[greenstone-devel] getting Greenstone to "see" DC metadata

From Holly Hendricks URI
DateSat, 31 Jul 2004 14:43:52 -0400
Subject [greenstone-devel] getting Greenstone to "see" DC metadata
I have been unable to get Greenstone to see my metadata.xml file
containing Dublin Core metadata, so I built a small test library to
try to debug this. I created a new library with 3 html documents
containing 1 image each.

I have gone through all the doc and "how to build a digital library"
in great detail, made flowcharts and lists of the steps, and believe I
am following every step.

Contents - everything in one folder. No documents with sections in
this test example.
- 3 simple html documents in the import directory
- Each has one associated .jpg image file also in the import directory
- A metadata.xml file is in the import directory containing 3 sets of
dublin core metadata following the prescribed format. See below at
the bottom of the file for an excerpt.

Question - should the metadata.xml be trying to use the remote
greenstone.org metadata.dtd, or a local one?
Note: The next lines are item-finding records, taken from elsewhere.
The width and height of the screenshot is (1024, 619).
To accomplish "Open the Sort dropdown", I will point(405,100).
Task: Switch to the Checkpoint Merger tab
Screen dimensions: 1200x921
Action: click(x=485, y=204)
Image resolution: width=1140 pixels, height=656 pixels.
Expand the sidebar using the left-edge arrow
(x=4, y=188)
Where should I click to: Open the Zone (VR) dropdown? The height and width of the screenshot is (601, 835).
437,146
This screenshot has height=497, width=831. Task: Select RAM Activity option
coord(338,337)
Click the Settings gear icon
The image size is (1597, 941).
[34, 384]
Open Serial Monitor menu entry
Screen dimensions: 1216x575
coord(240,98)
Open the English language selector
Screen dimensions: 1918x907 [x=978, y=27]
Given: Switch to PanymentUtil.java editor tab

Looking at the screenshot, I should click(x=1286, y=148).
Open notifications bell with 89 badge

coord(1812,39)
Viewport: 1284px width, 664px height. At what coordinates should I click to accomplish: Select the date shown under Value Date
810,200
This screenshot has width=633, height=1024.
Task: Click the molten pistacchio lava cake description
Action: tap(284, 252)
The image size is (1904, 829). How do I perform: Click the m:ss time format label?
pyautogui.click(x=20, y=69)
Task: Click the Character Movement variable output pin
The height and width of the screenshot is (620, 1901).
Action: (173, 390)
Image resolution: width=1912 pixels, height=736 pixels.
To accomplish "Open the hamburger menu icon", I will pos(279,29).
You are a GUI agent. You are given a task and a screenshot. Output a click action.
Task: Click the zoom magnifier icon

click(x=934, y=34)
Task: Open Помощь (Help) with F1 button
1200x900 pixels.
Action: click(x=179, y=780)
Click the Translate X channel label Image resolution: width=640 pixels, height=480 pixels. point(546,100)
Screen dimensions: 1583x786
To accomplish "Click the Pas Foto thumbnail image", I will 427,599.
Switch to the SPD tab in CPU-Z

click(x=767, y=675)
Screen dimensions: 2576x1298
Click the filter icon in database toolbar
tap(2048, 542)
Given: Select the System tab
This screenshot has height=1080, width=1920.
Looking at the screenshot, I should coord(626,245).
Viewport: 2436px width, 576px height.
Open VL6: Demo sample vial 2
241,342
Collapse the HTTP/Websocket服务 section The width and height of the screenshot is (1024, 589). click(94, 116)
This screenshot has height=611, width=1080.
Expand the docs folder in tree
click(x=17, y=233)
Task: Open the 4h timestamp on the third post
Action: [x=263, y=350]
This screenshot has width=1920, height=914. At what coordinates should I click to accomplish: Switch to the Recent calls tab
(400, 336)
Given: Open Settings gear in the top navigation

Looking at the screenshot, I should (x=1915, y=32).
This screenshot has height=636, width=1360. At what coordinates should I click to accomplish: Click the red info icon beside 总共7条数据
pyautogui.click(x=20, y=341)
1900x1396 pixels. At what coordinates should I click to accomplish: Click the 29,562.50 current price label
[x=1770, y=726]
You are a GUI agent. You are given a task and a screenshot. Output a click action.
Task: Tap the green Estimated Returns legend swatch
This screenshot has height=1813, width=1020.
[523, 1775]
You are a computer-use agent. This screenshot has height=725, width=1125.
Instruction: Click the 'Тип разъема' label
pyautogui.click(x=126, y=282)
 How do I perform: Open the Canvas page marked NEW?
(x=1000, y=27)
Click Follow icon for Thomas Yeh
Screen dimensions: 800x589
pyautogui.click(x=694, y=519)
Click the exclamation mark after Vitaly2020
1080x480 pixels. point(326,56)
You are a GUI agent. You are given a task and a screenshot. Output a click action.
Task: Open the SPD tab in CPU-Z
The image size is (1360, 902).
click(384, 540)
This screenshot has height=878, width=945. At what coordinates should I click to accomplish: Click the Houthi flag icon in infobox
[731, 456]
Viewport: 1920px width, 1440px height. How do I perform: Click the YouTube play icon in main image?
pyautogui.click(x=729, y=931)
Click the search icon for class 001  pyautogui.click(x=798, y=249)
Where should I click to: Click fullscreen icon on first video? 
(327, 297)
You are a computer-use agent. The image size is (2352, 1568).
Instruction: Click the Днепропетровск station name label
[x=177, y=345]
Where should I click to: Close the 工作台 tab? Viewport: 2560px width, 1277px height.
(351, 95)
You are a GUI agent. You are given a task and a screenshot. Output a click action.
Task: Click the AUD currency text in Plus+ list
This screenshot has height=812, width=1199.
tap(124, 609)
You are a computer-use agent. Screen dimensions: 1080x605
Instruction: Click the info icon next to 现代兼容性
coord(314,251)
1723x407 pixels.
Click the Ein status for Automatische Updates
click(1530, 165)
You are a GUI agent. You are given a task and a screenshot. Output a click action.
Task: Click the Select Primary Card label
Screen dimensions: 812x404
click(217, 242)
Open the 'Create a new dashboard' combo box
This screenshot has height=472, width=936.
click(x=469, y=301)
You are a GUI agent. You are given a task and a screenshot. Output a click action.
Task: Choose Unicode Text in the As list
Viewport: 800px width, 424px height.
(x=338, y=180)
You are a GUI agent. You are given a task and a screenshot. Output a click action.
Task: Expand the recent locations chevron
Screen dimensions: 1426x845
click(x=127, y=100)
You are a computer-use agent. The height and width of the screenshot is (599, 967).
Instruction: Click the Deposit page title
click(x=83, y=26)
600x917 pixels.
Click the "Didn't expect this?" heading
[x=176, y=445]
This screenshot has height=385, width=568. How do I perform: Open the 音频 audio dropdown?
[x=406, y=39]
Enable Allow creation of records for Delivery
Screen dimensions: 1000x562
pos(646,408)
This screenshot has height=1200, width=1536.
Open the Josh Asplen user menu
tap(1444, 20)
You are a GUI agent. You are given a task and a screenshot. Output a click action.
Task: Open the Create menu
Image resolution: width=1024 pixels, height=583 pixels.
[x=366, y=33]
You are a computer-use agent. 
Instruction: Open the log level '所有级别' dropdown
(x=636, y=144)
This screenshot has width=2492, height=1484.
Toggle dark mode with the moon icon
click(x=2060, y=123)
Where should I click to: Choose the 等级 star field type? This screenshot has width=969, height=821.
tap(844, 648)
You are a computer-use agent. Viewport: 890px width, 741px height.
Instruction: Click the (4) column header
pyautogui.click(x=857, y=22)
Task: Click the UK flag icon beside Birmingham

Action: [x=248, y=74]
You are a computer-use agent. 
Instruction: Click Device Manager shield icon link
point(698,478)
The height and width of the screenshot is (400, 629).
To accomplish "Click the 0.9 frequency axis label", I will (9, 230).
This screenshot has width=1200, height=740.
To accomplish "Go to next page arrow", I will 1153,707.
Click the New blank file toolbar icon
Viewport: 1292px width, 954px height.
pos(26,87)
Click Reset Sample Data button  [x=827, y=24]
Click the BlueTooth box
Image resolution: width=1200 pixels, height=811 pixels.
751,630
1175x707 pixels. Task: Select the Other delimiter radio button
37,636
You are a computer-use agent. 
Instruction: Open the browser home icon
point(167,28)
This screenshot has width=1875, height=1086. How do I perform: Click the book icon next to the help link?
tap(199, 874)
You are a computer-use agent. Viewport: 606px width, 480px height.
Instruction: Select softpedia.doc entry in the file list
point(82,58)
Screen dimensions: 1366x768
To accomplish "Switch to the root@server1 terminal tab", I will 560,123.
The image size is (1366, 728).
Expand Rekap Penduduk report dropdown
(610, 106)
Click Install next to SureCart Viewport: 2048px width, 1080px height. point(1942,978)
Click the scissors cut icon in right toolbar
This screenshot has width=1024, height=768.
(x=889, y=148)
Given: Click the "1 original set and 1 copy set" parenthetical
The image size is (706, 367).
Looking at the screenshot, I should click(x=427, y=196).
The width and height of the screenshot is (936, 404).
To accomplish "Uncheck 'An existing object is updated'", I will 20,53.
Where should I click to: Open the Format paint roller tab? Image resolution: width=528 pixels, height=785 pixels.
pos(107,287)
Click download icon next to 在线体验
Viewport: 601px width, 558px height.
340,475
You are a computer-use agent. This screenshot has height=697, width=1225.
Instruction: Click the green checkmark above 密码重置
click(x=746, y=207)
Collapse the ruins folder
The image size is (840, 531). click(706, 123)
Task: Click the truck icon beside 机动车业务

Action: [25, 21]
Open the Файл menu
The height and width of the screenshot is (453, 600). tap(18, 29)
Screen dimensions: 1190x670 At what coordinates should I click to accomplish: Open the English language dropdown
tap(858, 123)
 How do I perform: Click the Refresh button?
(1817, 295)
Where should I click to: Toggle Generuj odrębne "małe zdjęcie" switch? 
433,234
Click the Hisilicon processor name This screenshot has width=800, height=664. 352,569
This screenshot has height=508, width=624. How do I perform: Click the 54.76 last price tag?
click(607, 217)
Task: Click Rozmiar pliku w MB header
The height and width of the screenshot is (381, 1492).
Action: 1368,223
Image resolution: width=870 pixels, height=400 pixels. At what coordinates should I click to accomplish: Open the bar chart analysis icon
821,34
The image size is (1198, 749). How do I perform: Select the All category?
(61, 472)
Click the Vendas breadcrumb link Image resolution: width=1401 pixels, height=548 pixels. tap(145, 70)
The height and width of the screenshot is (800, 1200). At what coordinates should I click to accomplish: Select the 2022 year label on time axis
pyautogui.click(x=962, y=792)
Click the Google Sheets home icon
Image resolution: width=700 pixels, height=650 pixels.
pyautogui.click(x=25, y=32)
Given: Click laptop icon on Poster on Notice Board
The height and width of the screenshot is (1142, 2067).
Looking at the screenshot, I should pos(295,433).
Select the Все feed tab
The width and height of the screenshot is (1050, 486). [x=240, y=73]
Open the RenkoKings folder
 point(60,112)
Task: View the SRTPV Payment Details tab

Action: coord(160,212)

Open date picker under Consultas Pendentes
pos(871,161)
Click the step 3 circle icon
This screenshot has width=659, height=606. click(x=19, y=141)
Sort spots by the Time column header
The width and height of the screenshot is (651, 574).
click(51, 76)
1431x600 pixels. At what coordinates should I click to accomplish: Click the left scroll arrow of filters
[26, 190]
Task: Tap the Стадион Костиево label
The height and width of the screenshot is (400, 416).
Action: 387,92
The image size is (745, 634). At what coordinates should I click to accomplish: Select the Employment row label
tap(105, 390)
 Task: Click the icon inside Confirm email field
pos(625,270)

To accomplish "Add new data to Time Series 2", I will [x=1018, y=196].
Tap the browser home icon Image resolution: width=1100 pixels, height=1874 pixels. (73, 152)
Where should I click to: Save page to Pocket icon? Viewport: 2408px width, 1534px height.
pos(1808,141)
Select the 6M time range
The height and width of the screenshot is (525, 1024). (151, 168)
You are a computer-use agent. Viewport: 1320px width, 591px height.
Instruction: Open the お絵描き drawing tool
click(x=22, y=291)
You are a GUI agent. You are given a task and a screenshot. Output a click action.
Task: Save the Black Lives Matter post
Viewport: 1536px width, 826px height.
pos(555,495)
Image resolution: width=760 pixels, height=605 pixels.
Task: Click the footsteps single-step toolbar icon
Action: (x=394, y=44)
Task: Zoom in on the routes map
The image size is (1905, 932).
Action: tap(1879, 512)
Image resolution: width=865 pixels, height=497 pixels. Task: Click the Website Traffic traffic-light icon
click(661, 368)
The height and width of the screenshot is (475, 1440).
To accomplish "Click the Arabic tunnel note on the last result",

That is the only thing I
have not tried doing differently.

RecPlug is configured to "use_metadata_files"
There are no html <meta> tags in the files

My classifiers are
classify AZList -metadata dc.subject
classify AZList -metadata dc.title
classify DateList -metadata dc.date

Yet the display from buildcol.pl at the end is repetitions of
WARNING: AZList: HASH5d32454163871c7a719c57 metadata is empty - not
classifying
every time it tries to process "doc.xml" for the hash directory

The only metadata that shows up in the Enrich section of the librarian
interface is ex.[name] metadata, never the Dublin Core.

At what step (gather, enrich, design, create) or make-import-build
does the metadata.xml actually get assigned? According to the book,
it should happen in the import step. I have never seen it show up in
the enrich step - should it? Or would it only show there if entered
by hand? I think I am running with a minimal set of plugins, but is
one of these conflicting with the metadata I am trying to assign?

GAPlug
HTMLPlug
TEXTPlug
ZIPPlug
ArcPlug
RecPlug -use_metadata_files

When I look at metadata.xml after running my build procedure, it does
not contain the same information that was originally there, but
different metadata for language, encoding, plugin, source, and title.
Where does this other (unwanted) metadata come from?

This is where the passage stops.